→ **DOCUMENT EXTRACT**:
-- start --
Many Crozet Community Advisory Committee members feel frustrated with comments made last week by the Albemarle County Board of Supervisors regarding the area’s Master Plan update.

During a work session last week, supervisors expressed concerns about the Crozet plan’s draft land use chapter and notions around affordable housing; the committee — which is advisory — taking votes; and how potentially limiting development in one designated growth area could affect the rest of the county.

On Wednesday night, the community advisory committee met to discuss certain chapters of the Crozet Master Plan as part of the update process, but also discussed what went on at the board meeting.

Crozet CAC member Joe Fore said they’ve invested years of work and attended many meetings around the Master Plan update, and have made compromises between those who want no more development and supporters of maximum development.

“But then for people who don’t live in Crozet, who we don’t have the opportunity to vote for, swoop in at the 11th hour and attempt to commandeer the plan, I think people can understand why that would be very frustrating,” he said.
-- end --
→ **SUPPLIED MATERIAL**:
-- start --
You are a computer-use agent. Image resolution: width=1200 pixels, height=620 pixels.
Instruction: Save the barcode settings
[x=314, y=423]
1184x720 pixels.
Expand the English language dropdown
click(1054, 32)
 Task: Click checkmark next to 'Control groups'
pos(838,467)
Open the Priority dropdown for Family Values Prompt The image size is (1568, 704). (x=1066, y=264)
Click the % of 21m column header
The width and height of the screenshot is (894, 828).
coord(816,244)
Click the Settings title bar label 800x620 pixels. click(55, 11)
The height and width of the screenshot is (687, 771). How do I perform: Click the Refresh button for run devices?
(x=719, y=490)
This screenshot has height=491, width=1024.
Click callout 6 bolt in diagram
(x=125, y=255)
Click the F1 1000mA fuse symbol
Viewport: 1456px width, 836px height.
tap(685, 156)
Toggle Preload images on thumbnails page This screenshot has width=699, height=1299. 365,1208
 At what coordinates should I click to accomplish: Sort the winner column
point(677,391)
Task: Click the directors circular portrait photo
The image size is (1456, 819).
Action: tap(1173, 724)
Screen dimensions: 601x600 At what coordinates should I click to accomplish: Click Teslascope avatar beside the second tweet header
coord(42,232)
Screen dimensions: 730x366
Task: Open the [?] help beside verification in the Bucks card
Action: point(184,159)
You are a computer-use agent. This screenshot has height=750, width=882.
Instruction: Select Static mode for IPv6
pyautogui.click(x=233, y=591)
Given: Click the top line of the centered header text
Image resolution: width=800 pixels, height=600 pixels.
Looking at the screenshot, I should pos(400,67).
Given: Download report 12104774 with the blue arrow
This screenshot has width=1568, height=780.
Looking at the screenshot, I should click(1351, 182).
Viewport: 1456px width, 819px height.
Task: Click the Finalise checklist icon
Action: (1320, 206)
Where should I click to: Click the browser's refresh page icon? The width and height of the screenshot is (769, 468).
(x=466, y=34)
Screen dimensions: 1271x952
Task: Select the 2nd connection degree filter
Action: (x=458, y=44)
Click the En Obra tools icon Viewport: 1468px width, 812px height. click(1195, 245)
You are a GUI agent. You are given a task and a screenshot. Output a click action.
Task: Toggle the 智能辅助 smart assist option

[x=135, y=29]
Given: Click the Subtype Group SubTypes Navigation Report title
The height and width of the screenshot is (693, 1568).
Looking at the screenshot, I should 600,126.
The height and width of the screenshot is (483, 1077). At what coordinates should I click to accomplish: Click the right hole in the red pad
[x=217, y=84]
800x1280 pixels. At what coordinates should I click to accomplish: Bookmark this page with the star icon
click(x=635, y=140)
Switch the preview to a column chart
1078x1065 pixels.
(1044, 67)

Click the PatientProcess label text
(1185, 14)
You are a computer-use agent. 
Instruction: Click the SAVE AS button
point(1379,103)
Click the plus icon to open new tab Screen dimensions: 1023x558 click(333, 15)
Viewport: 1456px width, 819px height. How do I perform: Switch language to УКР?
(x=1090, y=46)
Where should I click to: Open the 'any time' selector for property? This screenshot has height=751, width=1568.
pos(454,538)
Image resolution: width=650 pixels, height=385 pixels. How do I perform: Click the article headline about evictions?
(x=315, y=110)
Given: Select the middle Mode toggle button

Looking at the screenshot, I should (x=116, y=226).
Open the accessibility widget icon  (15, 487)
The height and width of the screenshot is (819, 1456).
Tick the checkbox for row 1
-- end --
→ **PARTS OF THE EXERCISE**:
1 - In the article on the Crozet Master Plan, who does the text say made compromises between those who want no more development and supporters of maximum development?
2 - Reproduce the passage of the Crozet Master Plan article that runs from "During a work" up to and including "of maximum development.".

→ **EXPECTED RESULTS**:
1 - Crozet CAC member Joe Fore and the other committee members.

2 -
During a work session last week, supervisors expressed concerns about the Crozet plan’s draft land use chapter and notions around affordable housing; the committee — which is advisory — taking votes; and how potentially limiting development in one designated growth area could affect the rest of the county.

On Wednesday night, the community advisory committee met to discuss certain chapters of the Crozet Master Plan as part of the update process, but also discussed what went on at the board meeting.

Crozet CAC member Joe Fore said they’ve invested years of work and attended many meetings around the Master Plan update, and have made compromises between those who want no more development and supporters of maximum development.